What is expected - Copy out the stretch of entries from the line containing "Where should I click to: Click" through the end of the entries, both ends included, keeping each line exactly as it stands. Leave the pictures out of your copy.

Extracted information -
##############################

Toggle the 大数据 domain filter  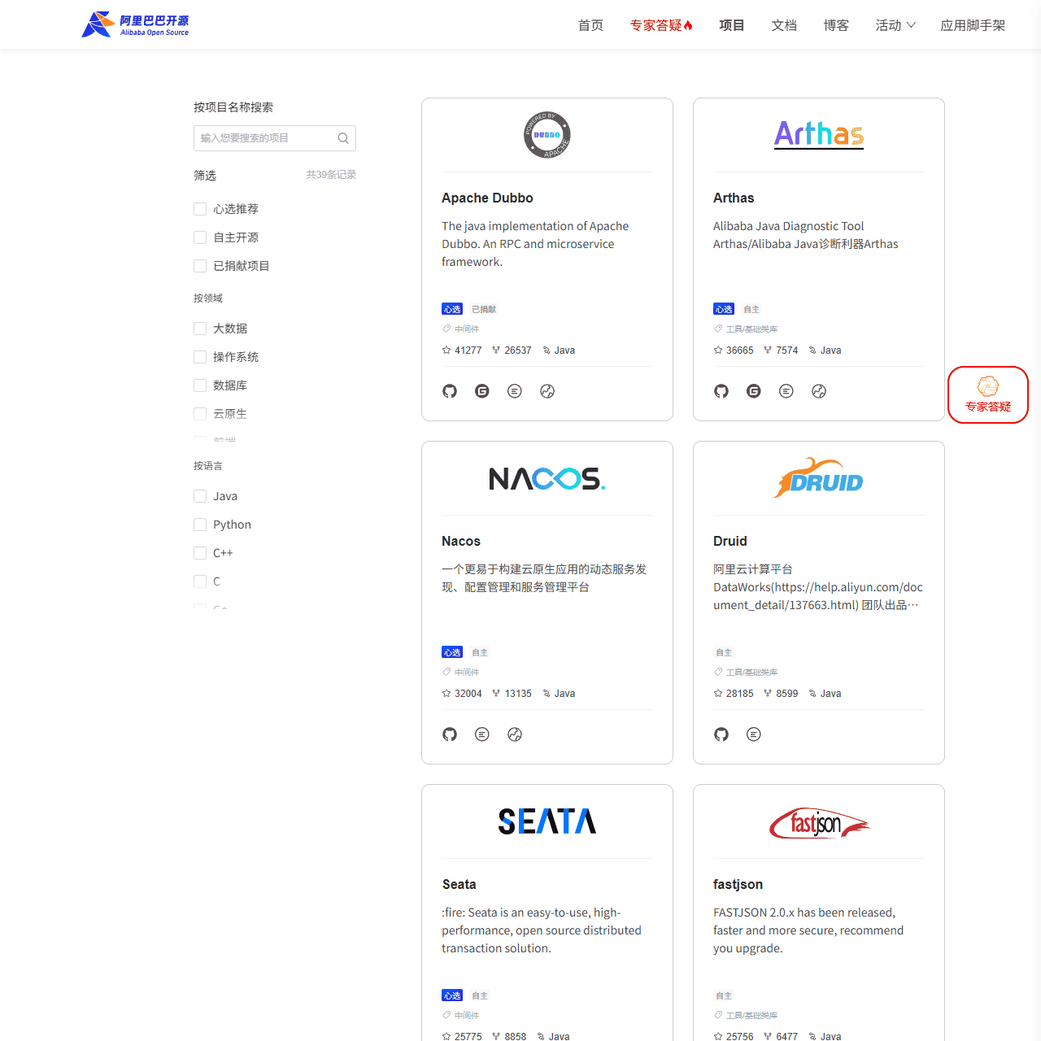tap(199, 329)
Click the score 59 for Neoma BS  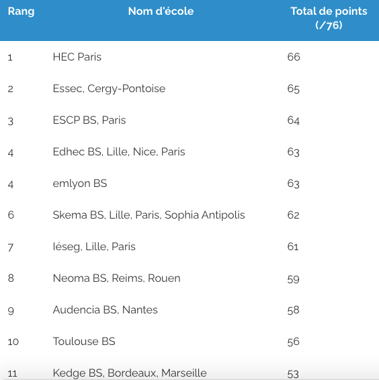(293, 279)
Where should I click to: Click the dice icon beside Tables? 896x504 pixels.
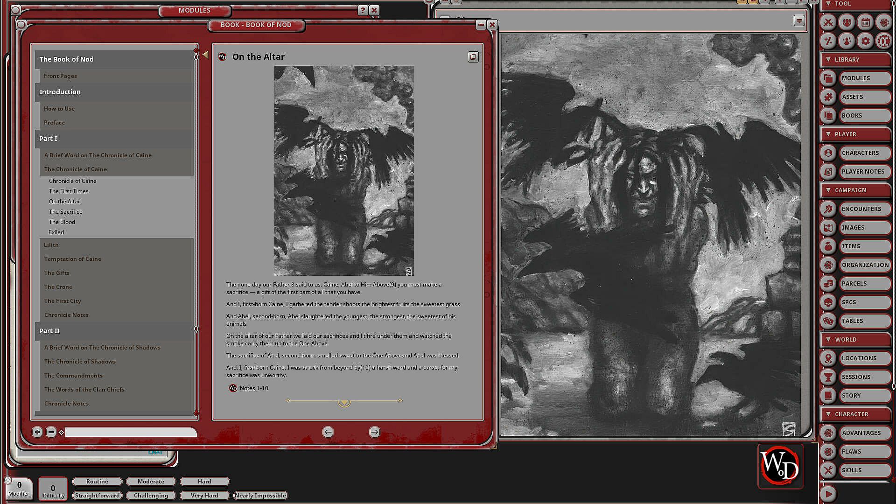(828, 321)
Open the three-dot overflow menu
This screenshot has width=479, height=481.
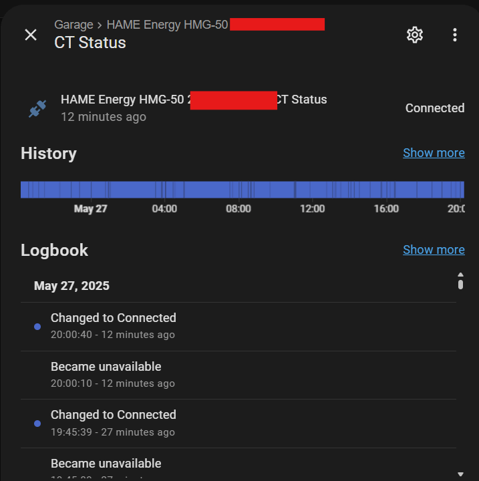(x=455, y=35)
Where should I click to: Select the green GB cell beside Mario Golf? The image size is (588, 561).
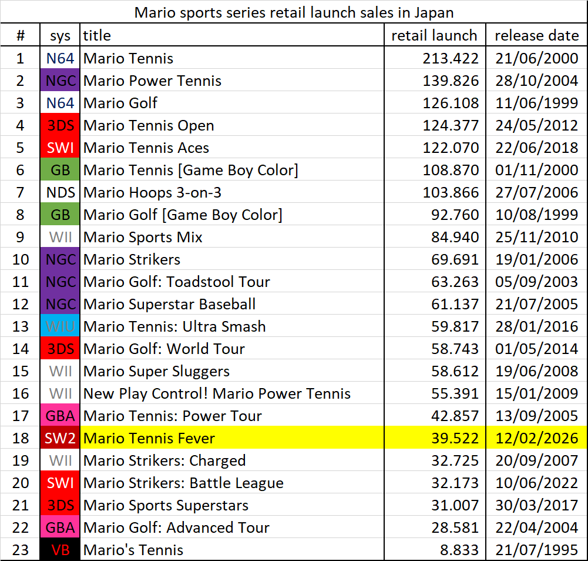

##############################

Expected answer -
Where should I click to: Click the dice icon beside Tables? 896x504 pixels.
(828, 321)
Open the three-dot overflow menu
This screenshot has width=479, height=481.
(x=455, y=35)
Where should I click to: Select the green GB cell beside Mario Golf? The image size is (588, 561).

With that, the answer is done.